The week-long trip’s original location was set in Iceland, but later was changed to Greenland. Maurtizen and the Expedition crew spent the entirety of the week exploring constantly at these historic sites.

“So we went to this UNESCO heritage site and we ended up going down this winding path…and all of a sudden you see all these icebergs. Like 50 ft tall icebergs that are coming out of these glaciers that are like 30 miles away,” Mauritzen said.

According to Mauritzen, Greenland was not a touristy place so it was harder to navigate to certain sites for the average person. Seeing the icebergs was one of the many extraordinary views she got to experience. Had Maurtizen not been on this expedition she wouldn’t have been able to experience these profound sites.

“It has impacted my life. I was curious before, and I think I am now exceptionally curious,” Maurtizen said.

Although the expedition and fellowship is meant for education purposes, it affected Maurtizen personally. Being surrounded by very knowledgeable people and historic sites, it left her pondering about her own current surroundings.

“I was with a naturalist and he said, ‘you know you could do this at home.’ You can look at the flowers on the ground, you can look at the birds, you can be curious about so much more.
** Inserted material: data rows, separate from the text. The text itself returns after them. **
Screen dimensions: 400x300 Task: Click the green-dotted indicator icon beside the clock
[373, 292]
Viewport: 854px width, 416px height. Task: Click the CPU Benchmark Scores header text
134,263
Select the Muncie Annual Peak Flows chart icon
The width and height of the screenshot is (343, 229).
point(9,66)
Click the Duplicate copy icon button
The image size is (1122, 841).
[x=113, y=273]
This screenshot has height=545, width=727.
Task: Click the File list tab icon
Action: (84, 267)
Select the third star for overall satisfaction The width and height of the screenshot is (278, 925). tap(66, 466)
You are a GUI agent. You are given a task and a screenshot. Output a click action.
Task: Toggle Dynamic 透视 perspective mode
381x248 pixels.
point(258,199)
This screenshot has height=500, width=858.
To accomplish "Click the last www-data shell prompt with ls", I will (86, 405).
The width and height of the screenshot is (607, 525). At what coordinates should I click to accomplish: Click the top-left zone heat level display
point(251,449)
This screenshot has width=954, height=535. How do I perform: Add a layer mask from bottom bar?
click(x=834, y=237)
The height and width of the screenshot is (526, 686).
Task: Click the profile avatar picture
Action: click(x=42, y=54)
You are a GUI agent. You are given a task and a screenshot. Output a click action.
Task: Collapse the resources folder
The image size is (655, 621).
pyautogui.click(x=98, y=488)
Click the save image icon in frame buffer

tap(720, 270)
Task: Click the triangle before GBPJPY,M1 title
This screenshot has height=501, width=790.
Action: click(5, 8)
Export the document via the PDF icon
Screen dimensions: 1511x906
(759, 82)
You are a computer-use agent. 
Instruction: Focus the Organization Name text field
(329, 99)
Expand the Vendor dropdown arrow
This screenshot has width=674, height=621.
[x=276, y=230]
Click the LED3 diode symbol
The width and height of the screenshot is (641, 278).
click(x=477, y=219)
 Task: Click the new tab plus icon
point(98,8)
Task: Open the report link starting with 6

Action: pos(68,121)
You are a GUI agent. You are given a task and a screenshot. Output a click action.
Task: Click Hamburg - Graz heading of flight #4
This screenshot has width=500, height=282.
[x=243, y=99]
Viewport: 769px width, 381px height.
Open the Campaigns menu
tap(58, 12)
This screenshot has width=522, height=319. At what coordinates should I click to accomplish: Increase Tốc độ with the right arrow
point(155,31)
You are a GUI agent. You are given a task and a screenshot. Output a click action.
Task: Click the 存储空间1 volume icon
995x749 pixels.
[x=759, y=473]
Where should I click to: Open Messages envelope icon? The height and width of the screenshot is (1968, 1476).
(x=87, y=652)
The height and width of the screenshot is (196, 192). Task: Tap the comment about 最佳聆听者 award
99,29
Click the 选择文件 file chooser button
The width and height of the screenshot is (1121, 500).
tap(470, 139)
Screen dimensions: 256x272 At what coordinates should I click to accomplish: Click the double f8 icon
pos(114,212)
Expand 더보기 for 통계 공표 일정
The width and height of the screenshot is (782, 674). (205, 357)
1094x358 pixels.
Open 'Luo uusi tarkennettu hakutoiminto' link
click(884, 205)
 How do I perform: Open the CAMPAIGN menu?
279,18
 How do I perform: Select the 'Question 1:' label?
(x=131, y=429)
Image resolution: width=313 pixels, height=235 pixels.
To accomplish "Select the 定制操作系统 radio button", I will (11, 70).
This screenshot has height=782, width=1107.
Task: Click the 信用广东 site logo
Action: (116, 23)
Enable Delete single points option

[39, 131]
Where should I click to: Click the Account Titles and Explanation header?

I think since I went, I am just incredibly curious about everything around me. I have a much better appreciation for nature,” Mauritzen said.

This experience has left Maurtizen also wanting to add more to her curriculum within the classroom by expanding students’ horizons through different resources. While the expedition impacted Mauritzen individually, she also hopes to extend that impact to her students.

“This experience really helped me look through the lens of an explorer mindset and I hope my students develop an insatiable curiosity to develop a deeper understanding of how all of us are interconnected throughout the world,” Mauritzen said.